— Begin Reading text —

There are 6 quarks. However, up and down are enough to make every atom in the universe.

Particles made of quarks are called hadrons. They are held together by the strong interaction.

There are two families of hadrons, baryons and mesons. Baryons are qqq and mesons are \(q\bar{q}\).

Nucleons are baryons made of up and down quarks.

The neutron is ddu and the proton is uud.

The proton is the only stable free hadron. All other free hadrons decay.

Table of quark properties

$$\begin{array}{|c|c|c|} \hline \text{name} & \text{charge (e)} & \text{rest mass (MeV)} \\ \hline \text{Up} & + \frac{2}{3} & 2.3 \\ \hline \text{Down} & - \frac{1}{3} & 4.8 \\ \hline \text{Strange} & - \frac{1}{3} & 95 \\ \hline \text{Charm} & + \frac{2}{3} & 1275 \\ \hline \text{Bottom} & - \frac{1}{3} & 4180 \\ \hline \text{Top} & + \frac{2}{3} & 173210 \\ \hline \end{array}$$

We will concentrate on the first three quarks, up, down and strange.

$$\begin{array}{|c|c|} \hline \text{name} & \text{charge (e)} \\ \hline \text{Up} & + \frac{2}{3} \\ \hline \text{Down} & - \frac{1}{3} \\ \hline \text{Strange} & - \frac{1}{3} \\ \hline \end{array}$$

The proton is composed of three quarks up up down or uud.

— End Reading text —
— Begin Provided records —

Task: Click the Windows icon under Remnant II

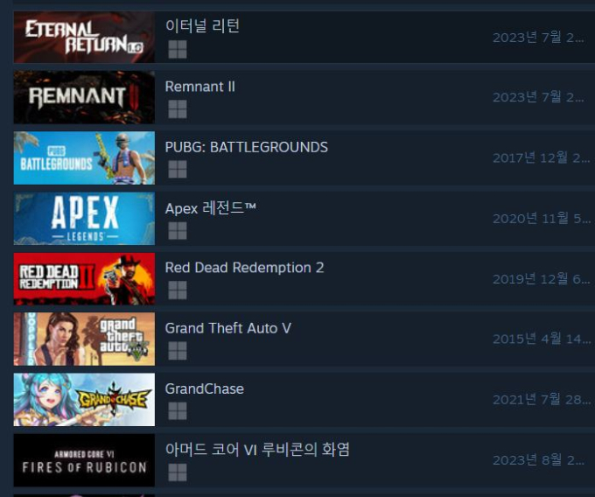Action: [x=178, y=109]
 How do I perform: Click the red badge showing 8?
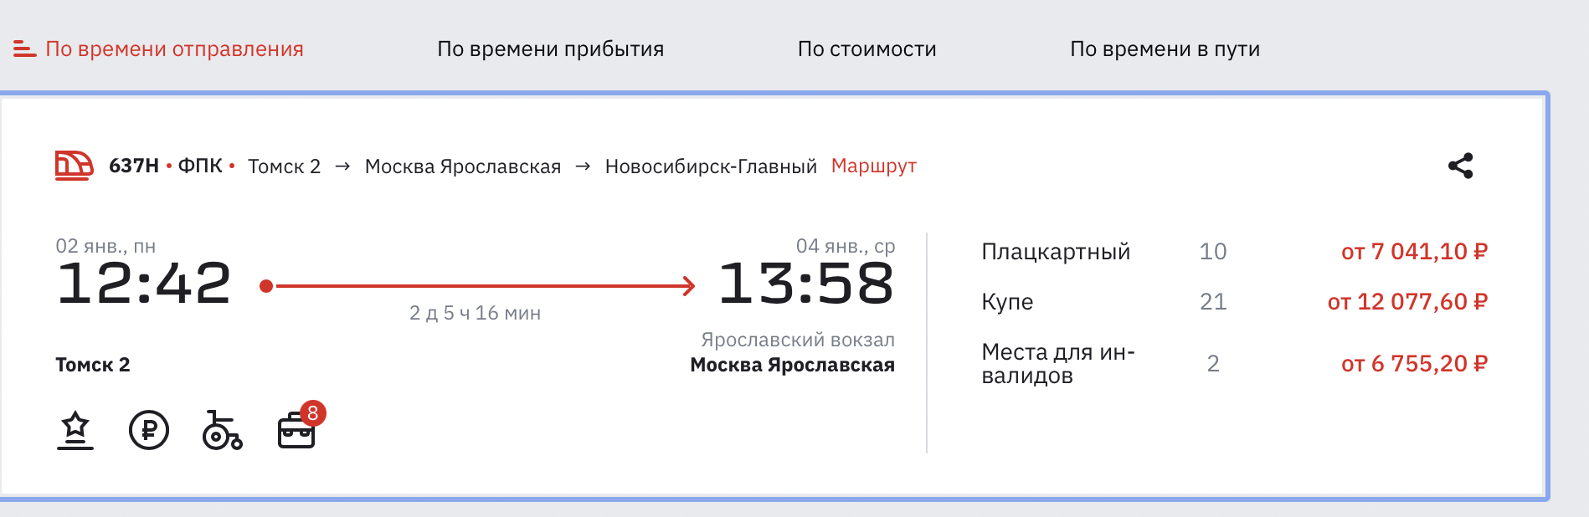coord(312,413)
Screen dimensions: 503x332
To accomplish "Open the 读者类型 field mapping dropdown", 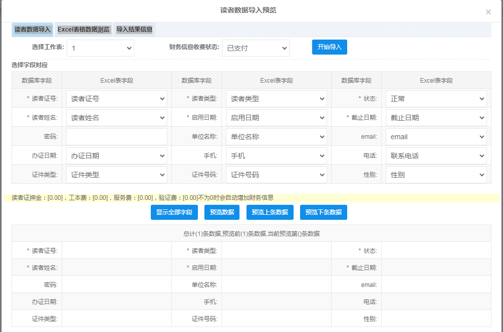I will tap(277, 99).

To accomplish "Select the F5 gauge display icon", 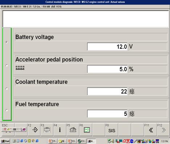I will click(x=73, y=130).
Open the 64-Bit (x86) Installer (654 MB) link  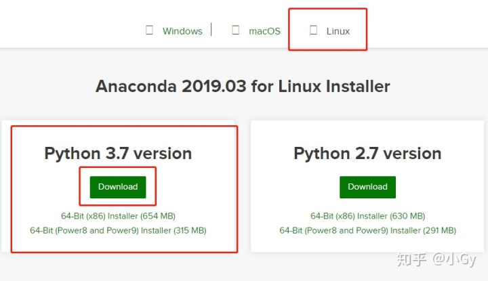(118, 216)
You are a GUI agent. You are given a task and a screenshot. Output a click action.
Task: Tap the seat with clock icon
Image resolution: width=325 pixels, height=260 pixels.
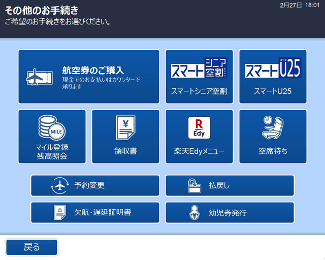tap(273, 127)
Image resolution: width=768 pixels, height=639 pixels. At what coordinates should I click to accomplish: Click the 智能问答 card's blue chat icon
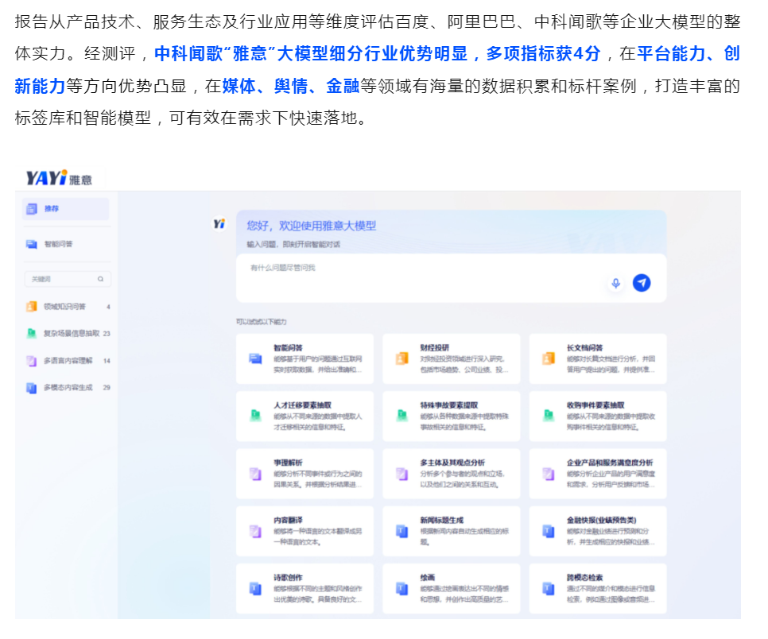(255, 358)
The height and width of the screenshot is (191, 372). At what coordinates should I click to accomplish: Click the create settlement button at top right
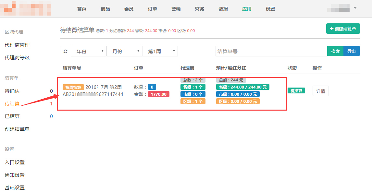(x=343, y=29)
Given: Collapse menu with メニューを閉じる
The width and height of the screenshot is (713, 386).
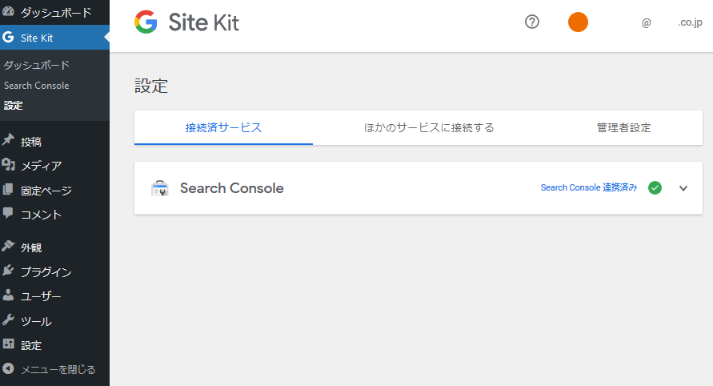Looking at the screenshot, I should (x=50, y=369).
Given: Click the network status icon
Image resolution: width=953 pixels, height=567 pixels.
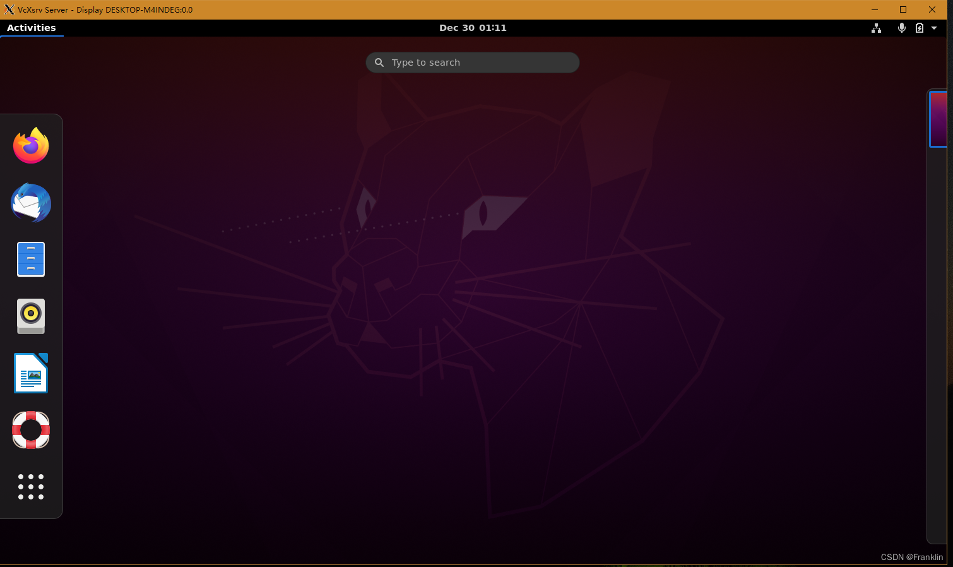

— End Provided records —

Goal
Please copy out the full passage on quarks and hadrons, word for word.

The result
There are 6 quarks. However, up and down are enough to make every atom in the universe.

Particles made of quarks are called hadrons. They are held together by the strong interaction.

There are two families of hadrons, baryons and mesons. Baryons are qqq and mesons are \(q\bar{q}\).

Nucleons are baryons made of up and down quarks.

The neutron is ddu and the proton is uud.

The proton is the only stable free hadron. All other free hadrons decay.

Table of quark properties

$$\begin{array}{|c|c|c|} \hline \text{name} & \text{charge (e)} & \text{rest mass (MeV)} \\ \hline \text{Up} & + \frac{2}{3} & 2.3 \\ \hline \text{Down} & - \frac{1}{3} & 4.8 \\ \hline \text{Strange} & - \frac{1}{3} & 95 \\ \hline \text{Charm} & + \frac{2}{3} & 1275 \\ \hline \text{Bottom} & - \frac{1}{3} & 4180 \\ \hline \text{Top} & + \frac{2}{3} & 173210 \\ \hline \end{array}$$

We will concentrate on the first three quarks, up, down and strange.

$$\begin{array}{|c|c|} \hline \text{name} & \text{charge (e)} \\ \hline \text{Up} & + \frac{2}{3} \\ \hline \text{Down} & - \frac{1}{3} \\ \hline \text{Strange} & - \frac{1}{3} \\ \hline \end{array}$$

The proton is composed of three quarks up up down or uud.